▶ **THE PROBLEM**: Return, word for word, only the lines of the material starting with the line that contains "Viewport: 1568px width, 567px height." and going on through the line that contains "The image size is (852, 682). (x=108, y=265)", with both of those lines included.

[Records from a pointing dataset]

◇ ◇ ◇ ◇ ◇

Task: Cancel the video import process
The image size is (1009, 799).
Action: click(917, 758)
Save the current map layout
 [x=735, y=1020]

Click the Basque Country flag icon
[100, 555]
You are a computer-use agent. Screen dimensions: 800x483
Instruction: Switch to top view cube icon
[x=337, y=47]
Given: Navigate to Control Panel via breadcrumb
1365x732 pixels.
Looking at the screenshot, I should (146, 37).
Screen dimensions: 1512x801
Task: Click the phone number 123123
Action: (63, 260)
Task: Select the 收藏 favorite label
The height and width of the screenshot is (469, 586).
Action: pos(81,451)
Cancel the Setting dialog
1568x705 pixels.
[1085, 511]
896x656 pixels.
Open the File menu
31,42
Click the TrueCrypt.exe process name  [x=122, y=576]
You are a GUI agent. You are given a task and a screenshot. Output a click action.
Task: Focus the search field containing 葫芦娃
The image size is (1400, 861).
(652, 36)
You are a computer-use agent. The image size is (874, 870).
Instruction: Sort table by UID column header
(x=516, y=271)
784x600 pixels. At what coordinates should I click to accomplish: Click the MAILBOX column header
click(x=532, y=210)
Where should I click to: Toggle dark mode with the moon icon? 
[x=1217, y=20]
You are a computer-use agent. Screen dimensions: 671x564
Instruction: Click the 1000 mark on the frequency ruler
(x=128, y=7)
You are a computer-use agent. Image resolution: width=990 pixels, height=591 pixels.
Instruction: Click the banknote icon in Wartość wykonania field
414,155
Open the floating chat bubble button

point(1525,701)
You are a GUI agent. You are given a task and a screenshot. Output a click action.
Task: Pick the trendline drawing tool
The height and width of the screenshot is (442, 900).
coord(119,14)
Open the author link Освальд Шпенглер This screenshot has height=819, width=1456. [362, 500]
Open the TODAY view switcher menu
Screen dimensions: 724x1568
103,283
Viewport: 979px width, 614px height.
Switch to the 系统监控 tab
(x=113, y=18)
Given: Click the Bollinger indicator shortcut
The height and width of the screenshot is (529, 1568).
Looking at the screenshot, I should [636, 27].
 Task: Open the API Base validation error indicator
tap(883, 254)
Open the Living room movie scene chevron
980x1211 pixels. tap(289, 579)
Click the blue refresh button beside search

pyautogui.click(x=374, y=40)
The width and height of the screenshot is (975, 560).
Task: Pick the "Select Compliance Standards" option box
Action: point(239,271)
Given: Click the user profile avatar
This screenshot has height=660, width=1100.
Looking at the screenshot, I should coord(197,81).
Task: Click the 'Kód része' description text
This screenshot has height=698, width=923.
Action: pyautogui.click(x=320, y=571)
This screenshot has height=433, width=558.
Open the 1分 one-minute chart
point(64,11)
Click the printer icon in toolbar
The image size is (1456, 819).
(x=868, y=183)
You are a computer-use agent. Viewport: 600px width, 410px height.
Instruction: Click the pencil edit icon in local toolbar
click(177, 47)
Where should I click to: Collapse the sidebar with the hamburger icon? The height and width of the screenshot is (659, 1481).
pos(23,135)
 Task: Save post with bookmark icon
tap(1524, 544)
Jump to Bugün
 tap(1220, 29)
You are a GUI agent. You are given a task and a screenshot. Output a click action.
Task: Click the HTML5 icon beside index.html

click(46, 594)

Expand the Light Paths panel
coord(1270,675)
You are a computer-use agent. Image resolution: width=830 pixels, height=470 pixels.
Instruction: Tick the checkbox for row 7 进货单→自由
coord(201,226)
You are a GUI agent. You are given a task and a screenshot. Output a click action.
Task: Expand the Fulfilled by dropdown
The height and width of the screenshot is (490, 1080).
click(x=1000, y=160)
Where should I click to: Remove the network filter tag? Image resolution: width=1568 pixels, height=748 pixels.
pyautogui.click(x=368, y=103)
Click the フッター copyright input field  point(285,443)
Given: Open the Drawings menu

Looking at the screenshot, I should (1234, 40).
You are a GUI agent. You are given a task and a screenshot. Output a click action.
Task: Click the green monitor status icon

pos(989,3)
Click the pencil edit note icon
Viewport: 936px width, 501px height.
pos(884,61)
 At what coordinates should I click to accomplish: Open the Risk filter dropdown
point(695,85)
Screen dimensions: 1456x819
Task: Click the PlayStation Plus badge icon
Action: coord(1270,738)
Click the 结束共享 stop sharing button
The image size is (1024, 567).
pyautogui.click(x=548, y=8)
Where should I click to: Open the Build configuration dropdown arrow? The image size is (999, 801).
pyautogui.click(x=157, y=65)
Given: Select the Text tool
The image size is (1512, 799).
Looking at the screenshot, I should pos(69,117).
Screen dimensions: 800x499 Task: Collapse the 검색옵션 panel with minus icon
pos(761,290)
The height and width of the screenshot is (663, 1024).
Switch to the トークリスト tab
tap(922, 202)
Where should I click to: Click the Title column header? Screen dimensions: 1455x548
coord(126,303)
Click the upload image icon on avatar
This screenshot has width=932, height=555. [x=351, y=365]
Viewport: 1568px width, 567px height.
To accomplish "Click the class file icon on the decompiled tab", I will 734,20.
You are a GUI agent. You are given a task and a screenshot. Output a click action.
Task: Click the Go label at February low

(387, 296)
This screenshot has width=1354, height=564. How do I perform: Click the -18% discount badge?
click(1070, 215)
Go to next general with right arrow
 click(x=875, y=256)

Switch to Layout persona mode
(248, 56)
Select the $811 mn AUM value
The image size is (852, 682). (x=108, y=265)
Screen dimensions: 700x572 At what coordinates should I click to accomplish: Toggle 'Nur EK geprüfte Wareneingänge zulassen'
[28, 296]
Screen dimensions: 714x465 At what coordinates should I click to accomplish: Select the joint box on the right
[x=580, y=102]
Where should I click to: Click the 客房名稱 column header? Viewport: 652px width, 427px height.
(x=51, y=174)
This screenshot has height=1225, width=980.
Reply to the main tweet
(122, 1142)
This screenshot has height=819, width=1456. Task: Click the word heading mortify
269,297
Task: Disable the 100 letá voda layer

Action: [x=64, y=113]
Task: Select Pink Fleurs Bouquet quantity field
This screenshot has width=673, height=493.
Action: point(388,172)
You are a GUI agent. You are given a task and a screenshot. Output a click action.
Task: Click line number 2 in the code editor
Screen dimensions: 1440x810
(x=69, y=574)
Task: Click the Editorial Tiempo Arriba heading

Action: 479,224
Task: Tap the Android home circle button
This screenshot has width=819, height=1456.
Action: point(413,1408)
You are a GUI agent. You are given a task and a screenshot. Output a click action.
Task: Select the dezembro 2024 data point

◇ ◇ ◇ ◇ ◇

▶ **THE COMPLETED TASK**:
Viewport: 1568px width, 567px height.
To accomplish "Click the class file icon on the decompiled tab", I will 734,20.
You are a GUI agent. You are given a task and a screenshot. Output a click action.
Task: Click the Go label at February low

(387, 296)
This screenshot has width=1354, height=564. How do I perform: Click the -18% discount badge?
click(1070, 215)
Go to next general with right arrow
 click(x=875, y=256)

Switch to Layout persona mode
(248, 56)
Select the $811 mn AUM value
The image size is (852, 682). (x=108, y=265)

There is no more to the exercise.